Misleading text in the physical world can hijack AI-enabled robots
Misleading text in the physical world can hijack AI-enabled robots
Publish Date: 2026-01-22 15:31:00
Source Domain: www.universityofcalifornia.edu
Certainly, here are the key points in an unordered list based on the article:
- Environmental Indirect Prompt Injection Attacks: This involves using misleading text to manipulate AI in embodied systems, potentially hijacking their decision-making.
- Research by UC Santa Cruz: Professors Alvaro Cardenas and Cihang Xie led research on these new security threats against AI-driven autonomous systems.
- CHAI (Command Hijacking Against Embodied AI): Developed by the research team, CHAI uses generative AI to optimize text and visual appearance to manipulate large visual-language models used in autonomous robotics.
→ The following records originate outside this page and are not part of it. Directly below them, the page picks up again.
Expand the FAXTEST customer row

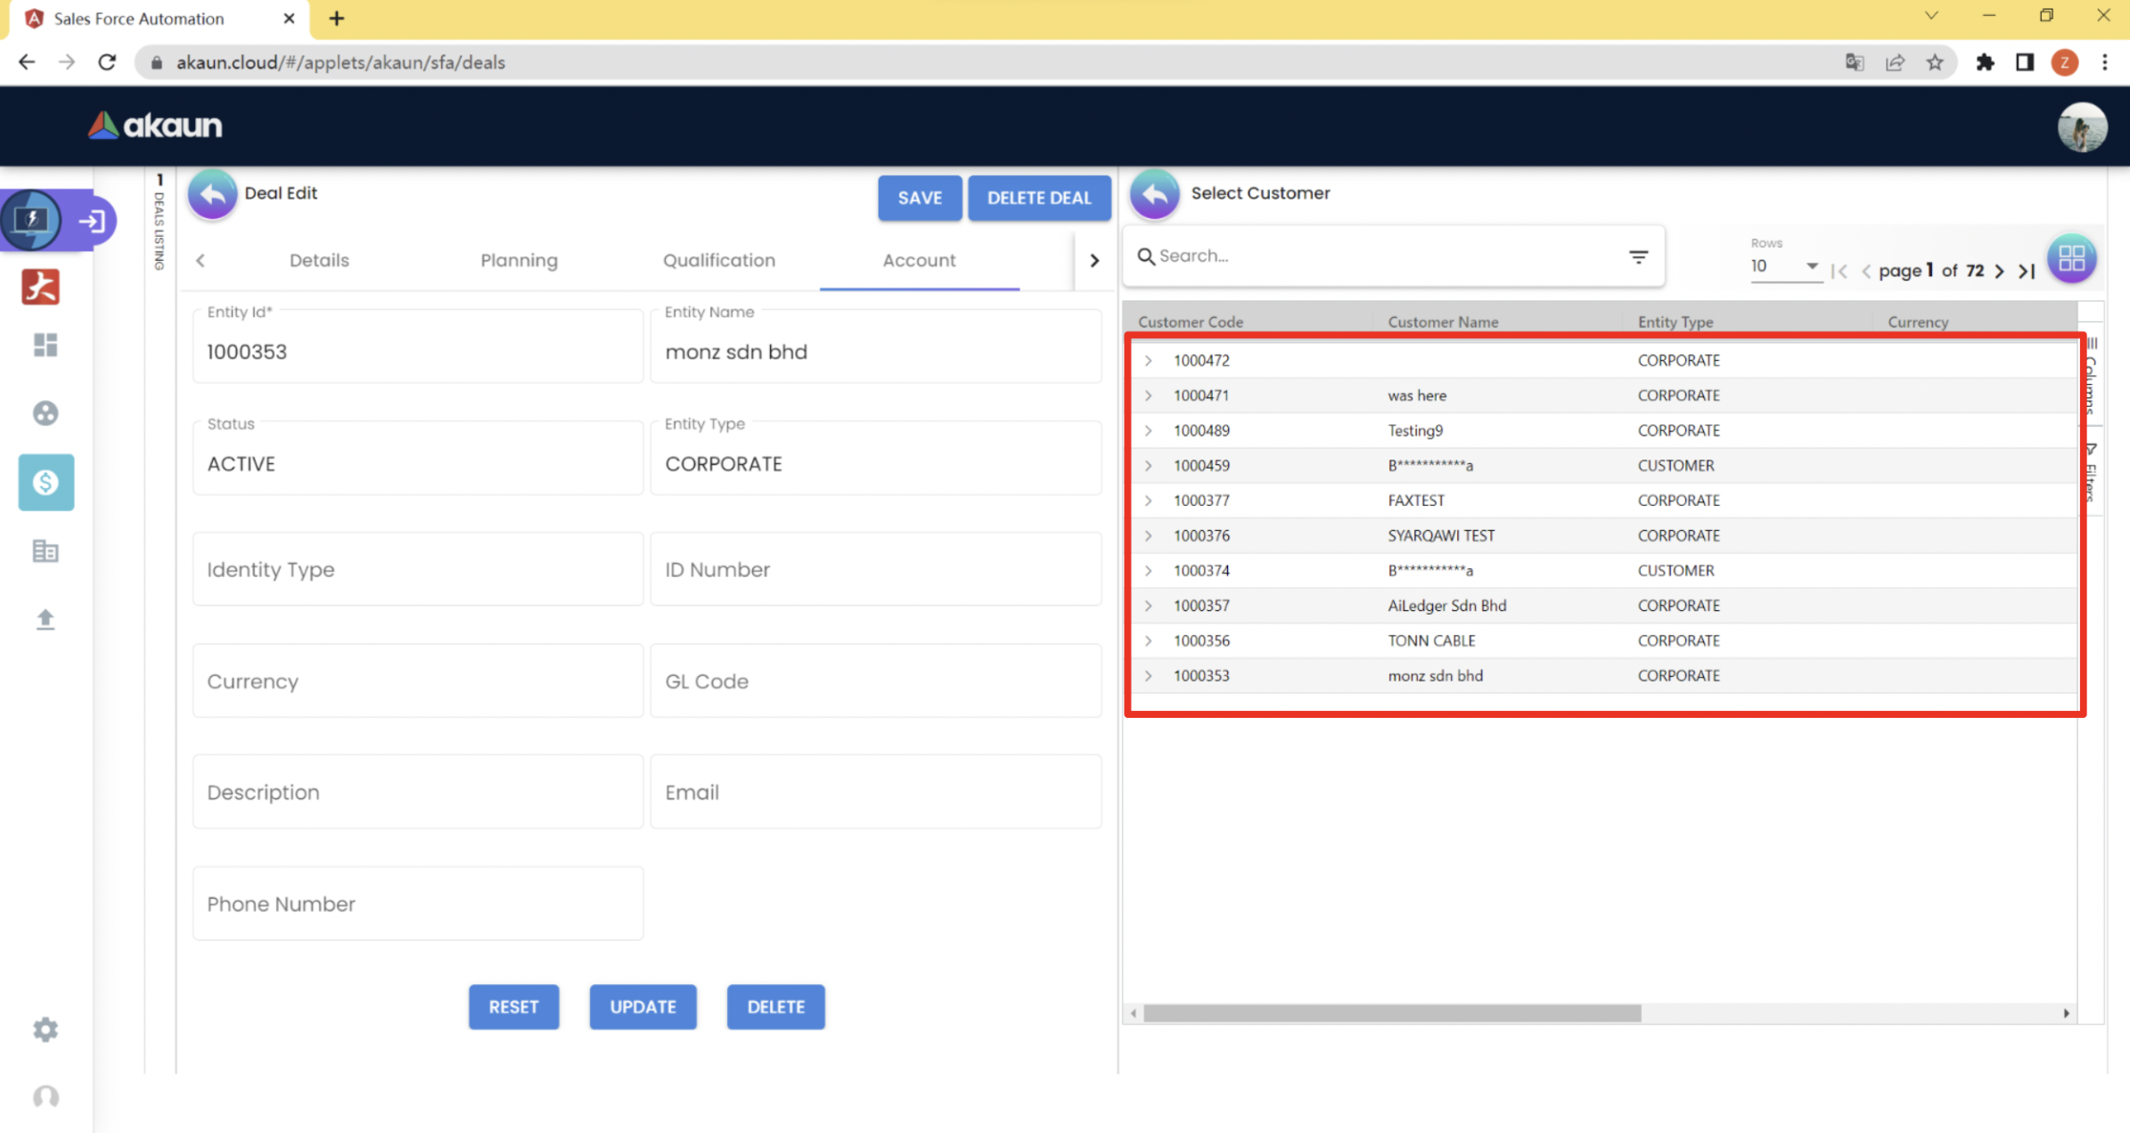(1149, 501)
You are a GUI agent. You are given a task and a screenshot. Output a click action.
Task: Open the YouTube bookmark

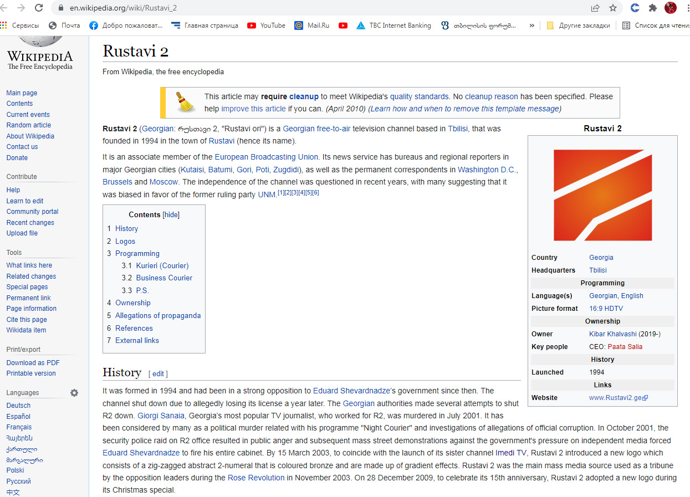tap(266, 25)
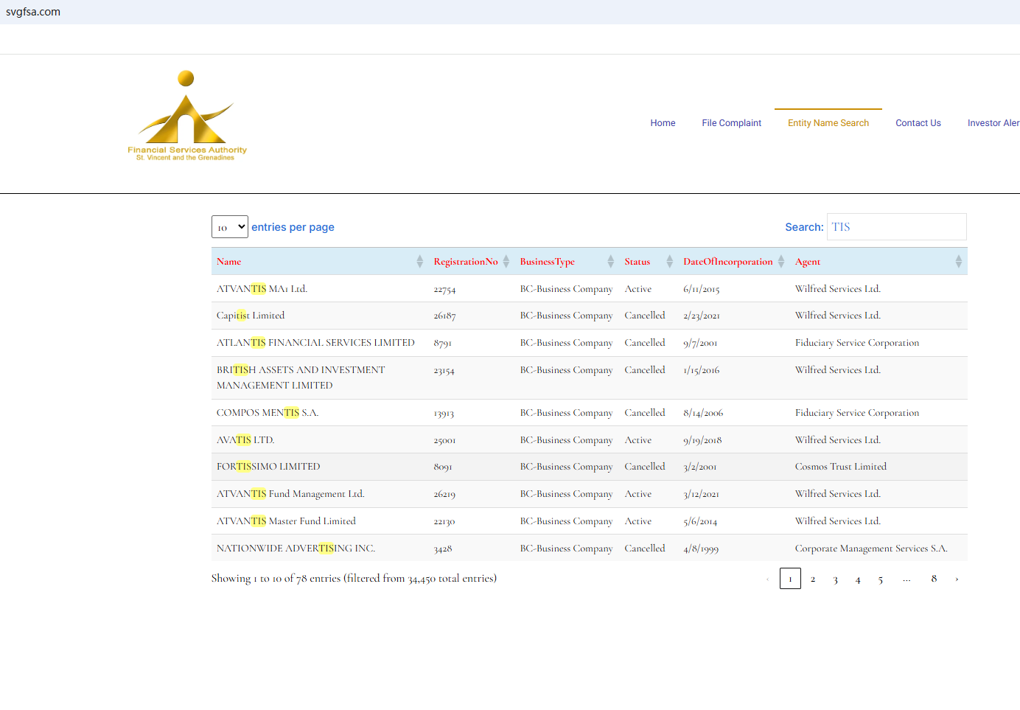The image size is (1020, 710).
Task: Click the Search input field
Action: click(896, 227)
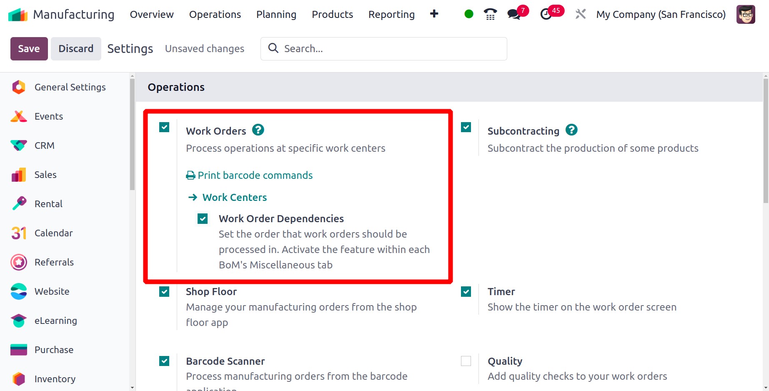Open the chat messages icon with 7 badge
The image size is (769, 391).
pyautogui.click(x=514, y=14)
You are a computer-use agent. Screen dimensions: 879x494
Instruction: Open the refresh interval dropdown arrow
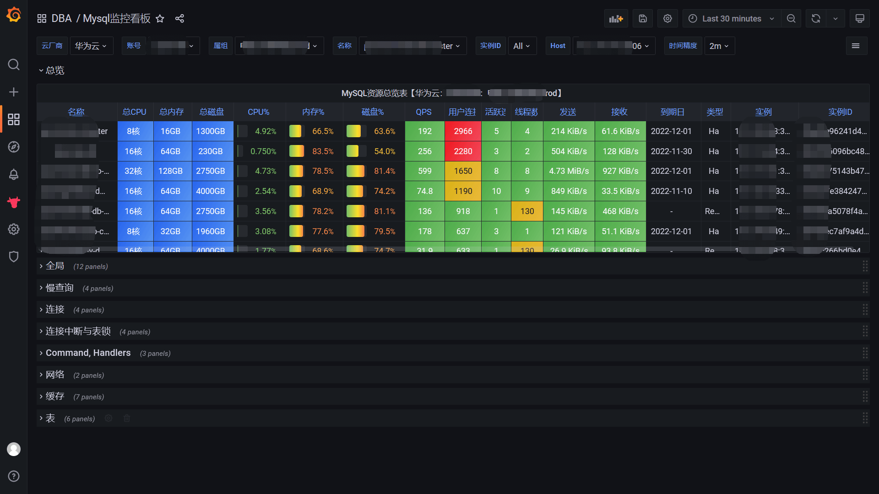pyautogui.click(x=836, y=19)
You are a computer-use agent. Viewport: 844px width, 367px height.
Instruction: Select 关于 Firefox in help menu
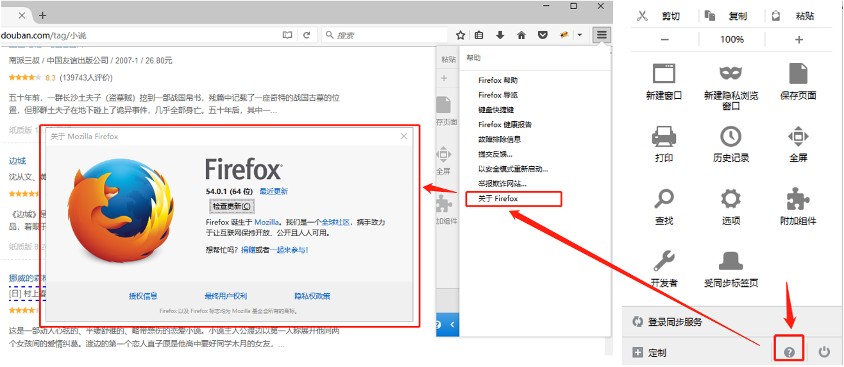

- Testing and Success Rates: Experiments on drones and autonomous cars showed high success rates in hijacking scenarios, with up to 95.5% for drone scenarios and 81.8% for driverless cars.
- Real-World Application: The researchers successfully tested their attacks on a small embodied AI robotic car prototype within the UC Santa Cruz engineering building.
- Multilingual Attacks: CHAI can be deployed in English, Chinese, Spanish, and Spanglish to manipulate the AI systems.
- Future Directions: The research team plans to explore defenses, including authentication of text-based instructions and ensuring safety alignment with the robot’s mission.